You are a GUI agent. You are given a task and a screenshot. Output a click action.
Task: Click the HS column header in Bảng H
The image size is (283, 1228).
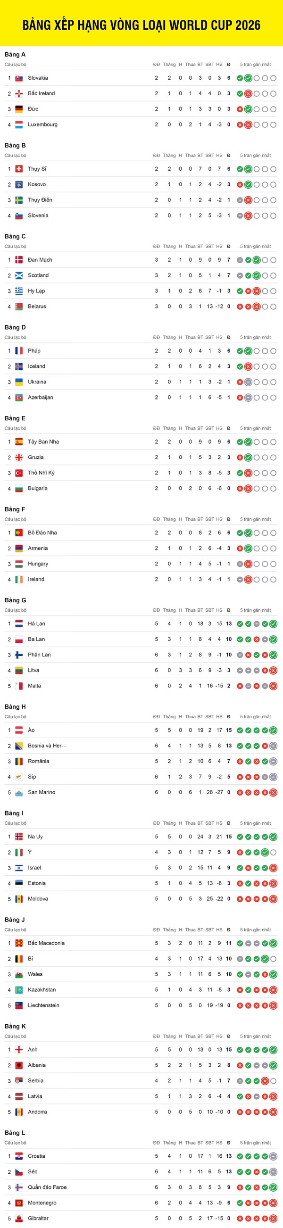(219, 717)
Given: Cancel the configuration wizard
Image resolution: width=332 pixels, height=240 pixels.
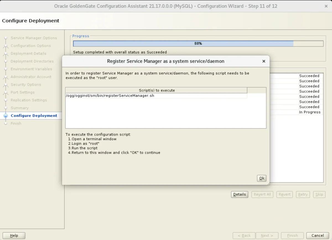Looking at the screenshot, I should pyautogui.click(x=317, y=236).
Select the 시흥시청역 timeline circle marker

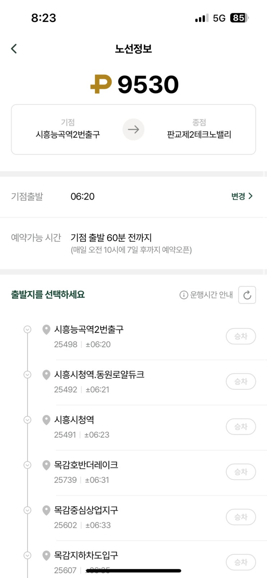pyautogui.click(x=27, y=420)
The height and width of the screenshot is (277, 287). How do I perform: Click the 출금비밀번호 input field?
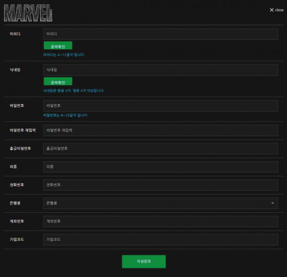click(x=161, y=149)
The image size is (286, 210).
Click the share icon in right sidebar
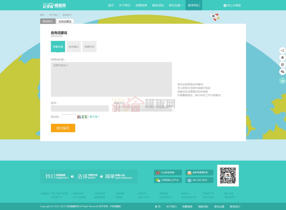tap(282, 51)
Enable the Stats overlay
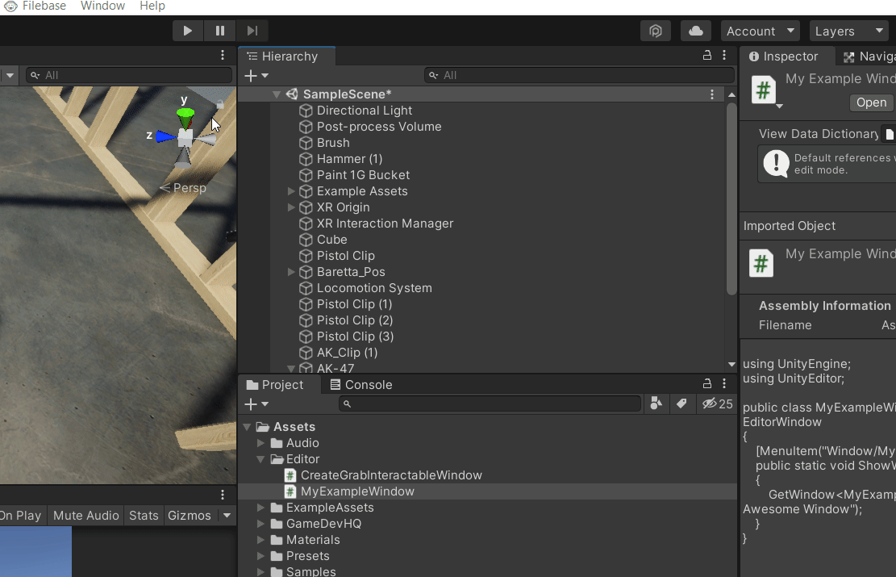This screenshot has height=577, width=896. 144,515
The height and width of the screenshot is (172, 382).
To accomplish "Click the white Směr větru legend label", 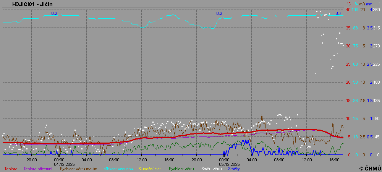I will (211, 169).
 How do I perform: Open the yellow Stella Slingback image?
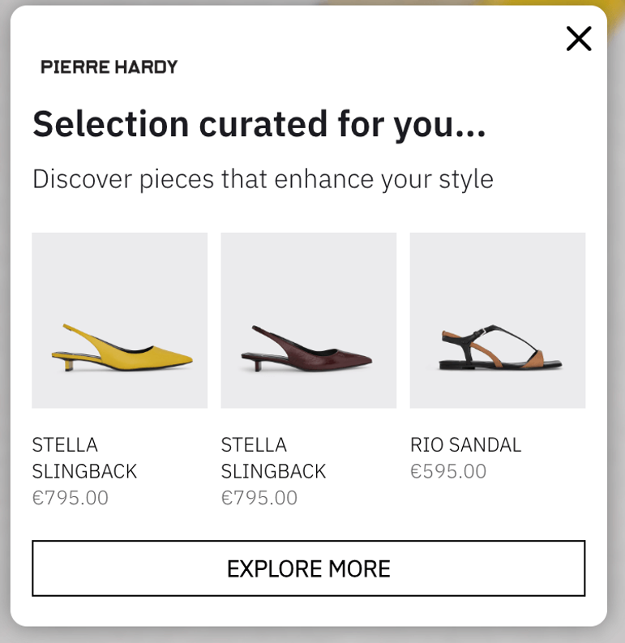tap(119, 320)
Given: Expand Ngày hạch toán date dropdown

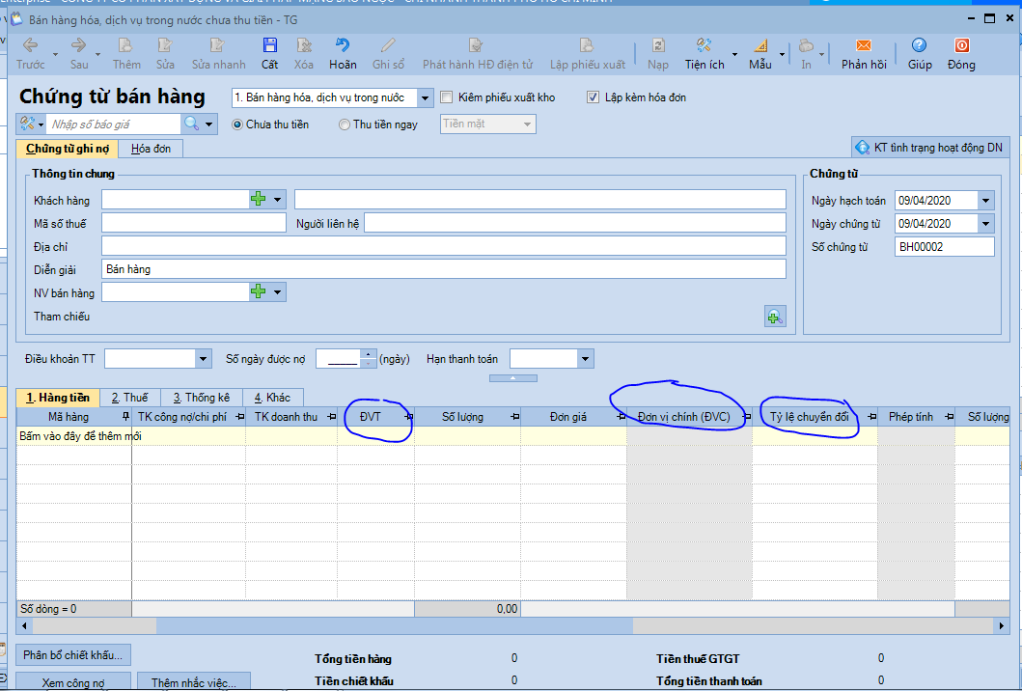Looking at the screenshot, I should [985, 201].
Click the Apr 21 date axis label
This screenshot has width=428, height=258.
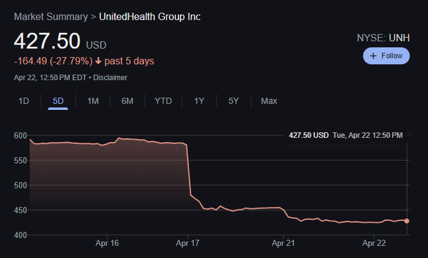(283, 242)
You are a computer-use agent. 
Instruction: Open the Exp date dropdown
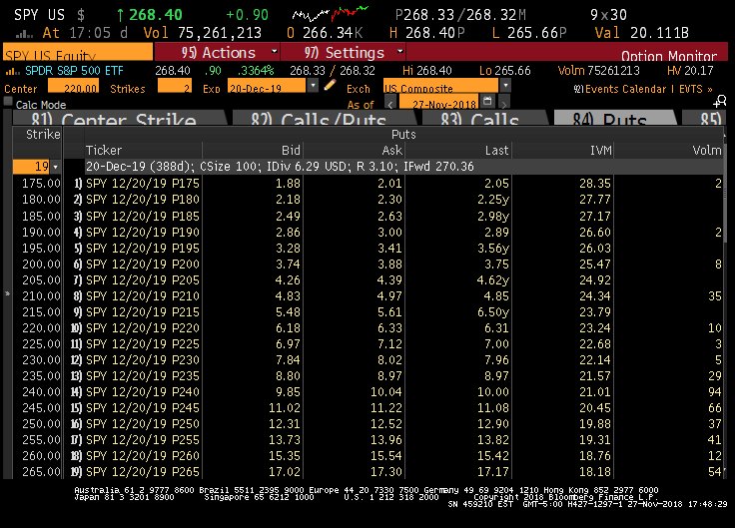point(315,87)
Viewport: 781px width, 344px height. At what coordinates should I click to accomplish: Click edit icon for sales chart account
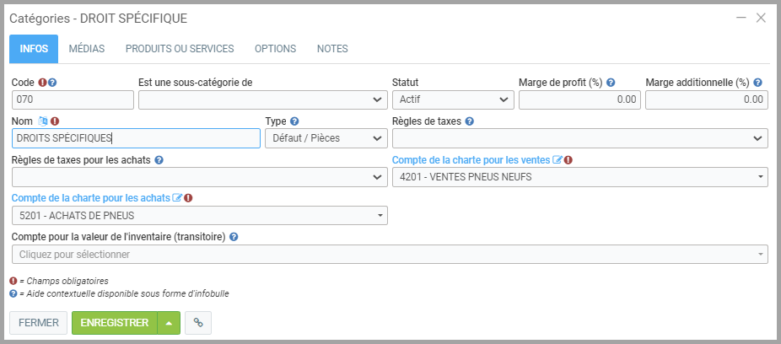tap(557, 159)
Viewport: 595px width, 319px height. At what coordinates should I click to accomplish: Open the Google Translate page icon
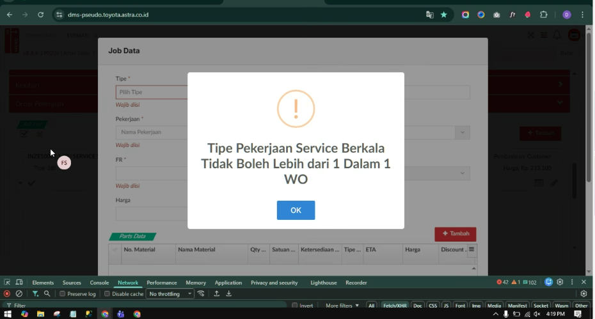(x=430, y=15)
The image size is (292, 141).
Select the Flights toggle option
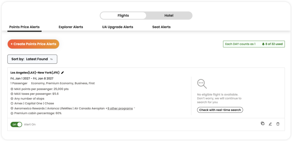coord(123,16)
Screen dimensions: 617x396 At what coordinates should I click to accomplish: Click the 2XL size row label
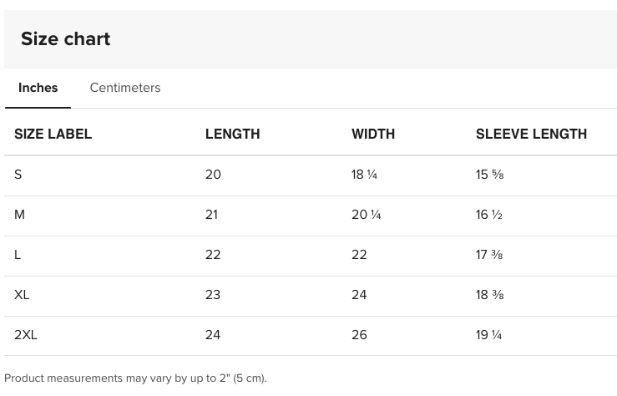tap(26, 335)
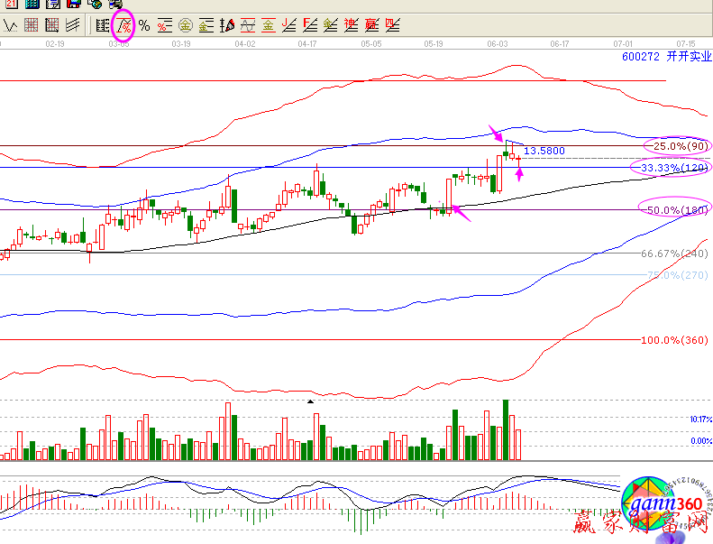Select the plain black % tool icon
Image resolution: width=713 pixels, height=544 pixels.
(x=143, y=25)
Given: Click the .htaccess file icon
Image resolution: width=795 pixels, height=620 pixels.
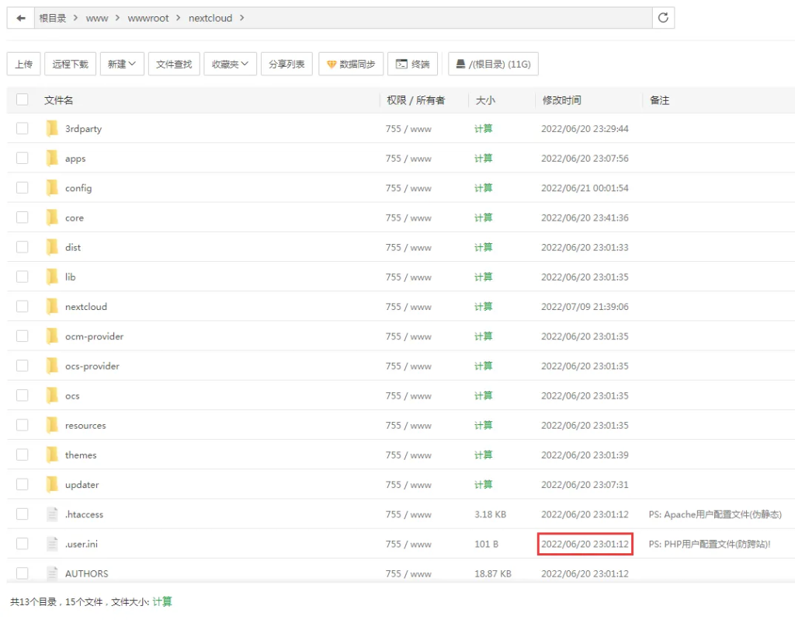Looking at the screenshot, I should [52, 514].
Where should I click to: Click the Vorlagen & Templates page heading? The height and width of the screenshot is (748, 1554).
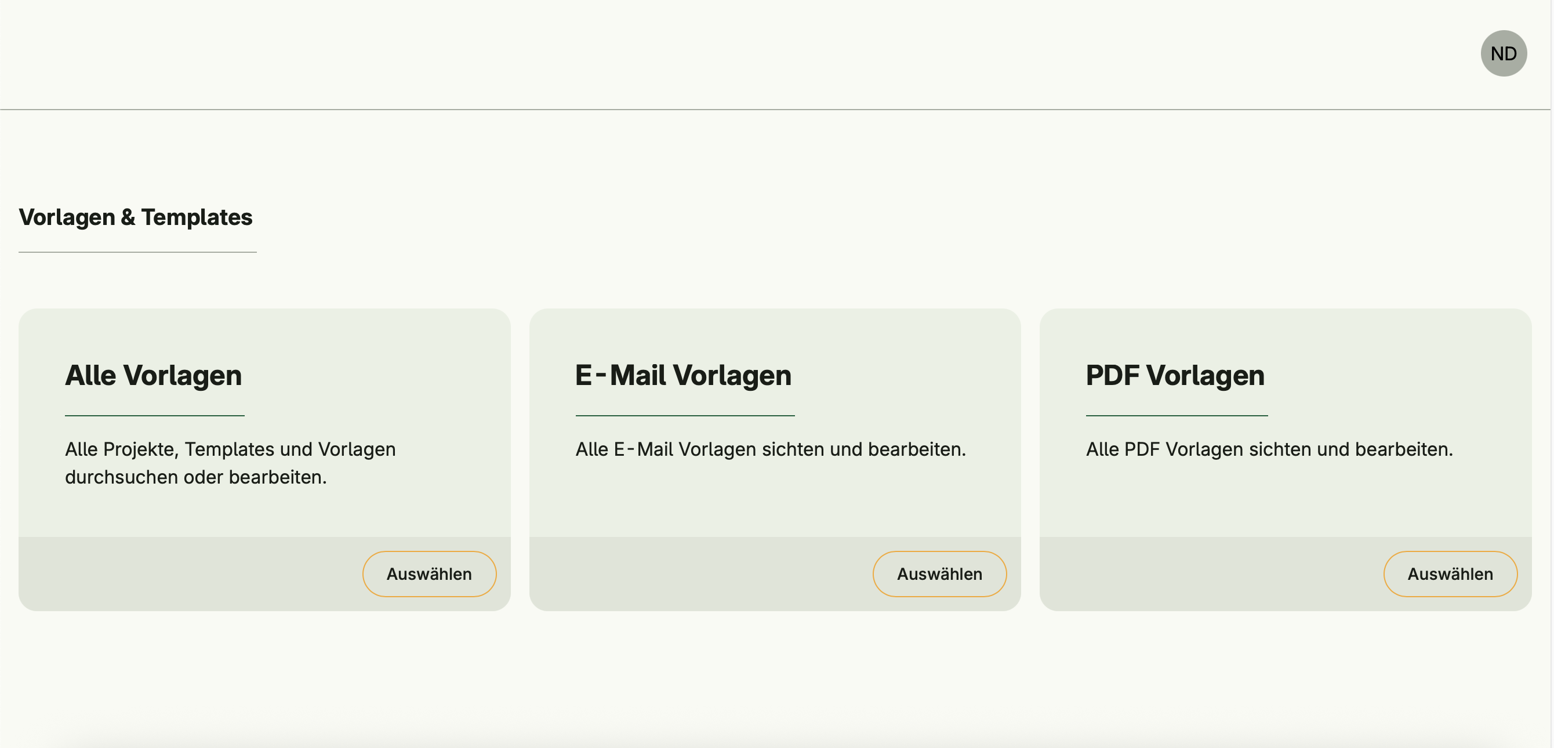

══════════════════════════════

WHAT THE EXERCISE ASKS — Reproduce the records above from their first line to the line bearing "Given: Cancel the configuration wizard", both ends included, leaving every picture out.

RESPONSE TO THE EXERCISE —
You are a GUI agent. You are given a task and a screenshot. Output a click action.
Task: Click the HS column header in Bảng H
The image size is (283, 1228).
(219, 717)
Given: Cancel the configuration wizard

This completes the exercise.